The difficult to grasp the microscopic mechanisms that are at play in these materials comes not least from the complex interplay of factors that contribute to the observed macroscopic behaviour. These factors typically are related to magnetic, electronic and/or structural properties of the material, and disentangling them is notoriously difficult. Therefore the interest in experimental studies such as the one presented earlier this month by Manuel Chinotti, a PhD student of Prof. Leonardo Degiorgi in the Laboratory for Solid State Physics, and colleagues in his group, in the Ames Laboratory (US) and at the Karlsruhe Institute of Technology (Germany). Writing in Physical Review B, they report how from one single experiment evidence can be found of all the ingredients determining defining properties of one specific superconductor they studied.

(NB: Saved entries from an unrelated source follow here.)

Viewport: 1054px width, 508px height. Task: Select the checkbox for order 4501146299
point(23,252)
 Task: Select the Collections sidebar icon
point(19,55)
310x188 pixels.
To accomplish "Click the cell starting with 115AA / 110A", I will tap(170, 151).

The team looked at a prominent member of the family of iron-based superconductors. The first superconductor containing iron was reported in 2008. That discovery came as quite a surprise. On the one hand, elemental iron is strongly magnetic, and typically magnetism tends to destroy superconductivity. On the other hand, the temperature at which the material becomes superconducting was unexpectedly high. But understanding how these ‘exotic’ superconductors work remains an outstanding challenge.

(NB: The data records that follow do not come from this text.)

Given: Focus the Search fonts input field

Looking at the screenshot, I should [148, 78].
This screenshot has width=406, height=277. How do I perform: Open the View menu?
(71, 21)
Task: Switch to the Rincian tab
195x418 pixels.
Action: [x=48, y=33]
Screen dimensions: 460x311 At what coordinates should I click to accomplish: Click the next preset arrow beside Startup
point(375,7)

Fresh experimental insight comes now from the study of Chinotti and co-workers. They studied crystals of iron selenide (FeSe), an iron-based superconductor that has garnered particular interest in recent years. FeSe exhibits at 90 K a transition from a tetragonal to an orthorhombic crystal structure. This symmetry-breaking process occurs in other iron-based superconductors as well, and there is evidence that the transition is driven by electronic degrees of freedom (rather than by lattice vibrations). In particular, in the ‘nematic’ phase — that is, below the tetragonal-to-orthorhombic transition — several electronic properties of these materials have been found to be anisotropic, indicating that electrons have a role in the transition. However, in most iron-based superconductors, the nematic phase transition is accompanied by changes in magnetic properties, making it difficult to separate electronic, magnetic and structural effects. Not so in FeSe. Throughout the entire temperature range from 90 K down to the transition to superconductivity at 8 K and below, there is no magnetic ordering in this material. This means that FeSe offers a platform for studying the nematic phase in relative isolation.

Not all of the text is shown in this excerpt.